* _Given request_
Copy the lines verbatim, beginning with the line containing "This screenshot has height=298, width=657." and ending after the line containing "Looking at the". Omit the pictures.

* _Records_
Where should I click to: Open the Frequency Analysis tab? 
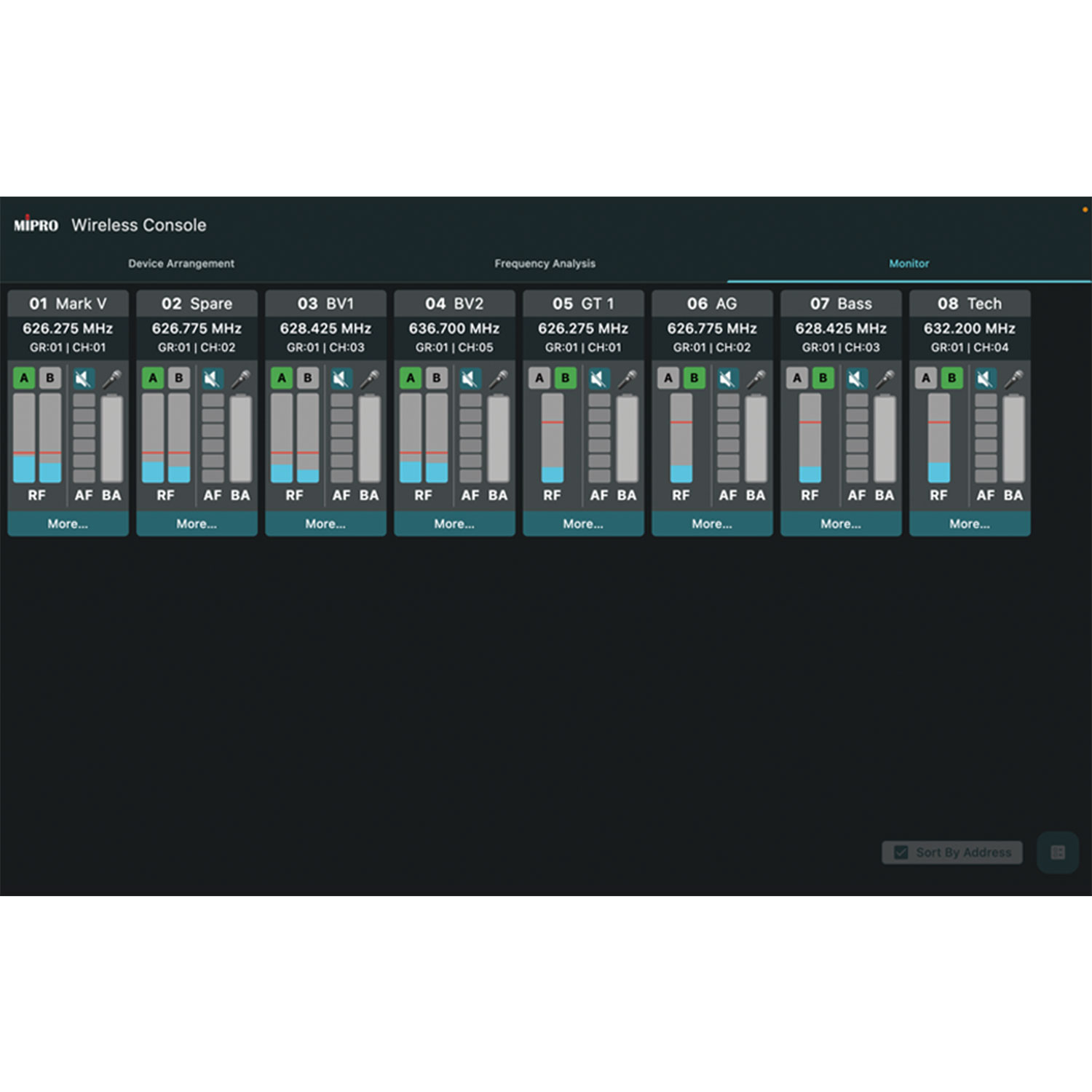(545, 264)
...
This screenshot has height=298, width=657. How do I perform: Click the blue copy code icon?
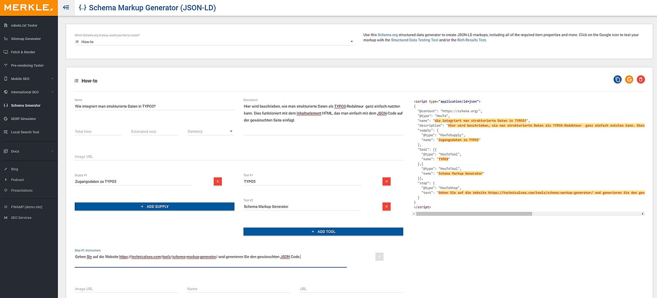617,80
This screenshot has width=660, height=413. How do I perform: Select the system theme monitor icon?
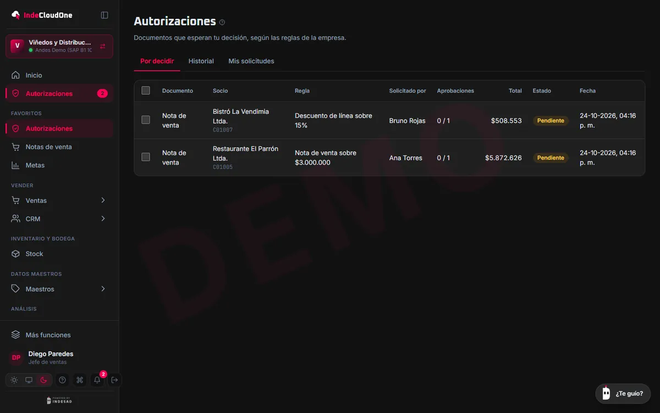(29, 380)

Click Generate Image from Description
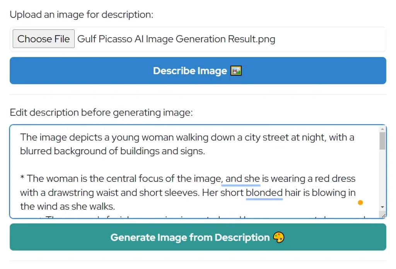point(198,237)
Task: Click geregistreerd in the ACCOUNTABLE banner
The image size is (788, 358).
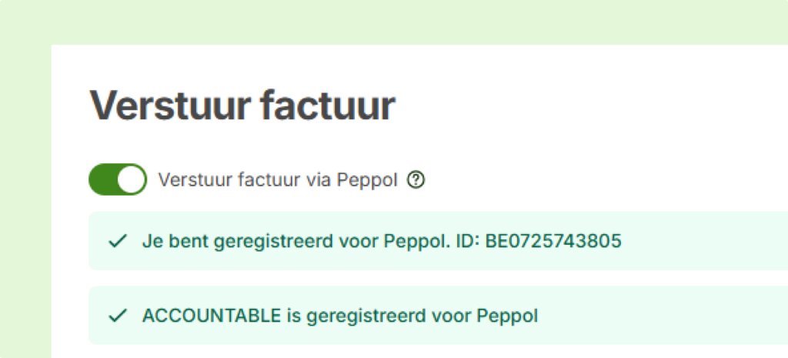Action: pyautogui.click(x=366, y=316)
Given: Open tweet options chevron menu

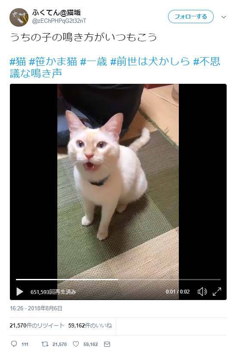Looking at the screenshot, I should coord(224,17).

* _Exercise output_
This screenshot has height=298, width=657. How do I perform: Click the blue copy code icon?
617,80
This screenshot has width=660, height=413. How do I perform: Select the system theme monitor icon?
(29, 380)

Click Generate Image from Description
point(198,237)
Task: Click geregistreerd in the ACCOUNTABLE banner
The image size is (788, 358).
Action: pyautogui.click(x=366, y=316)
Given: Open tweet options chevron menu

Looking at the screenshot, I should coord(224,17).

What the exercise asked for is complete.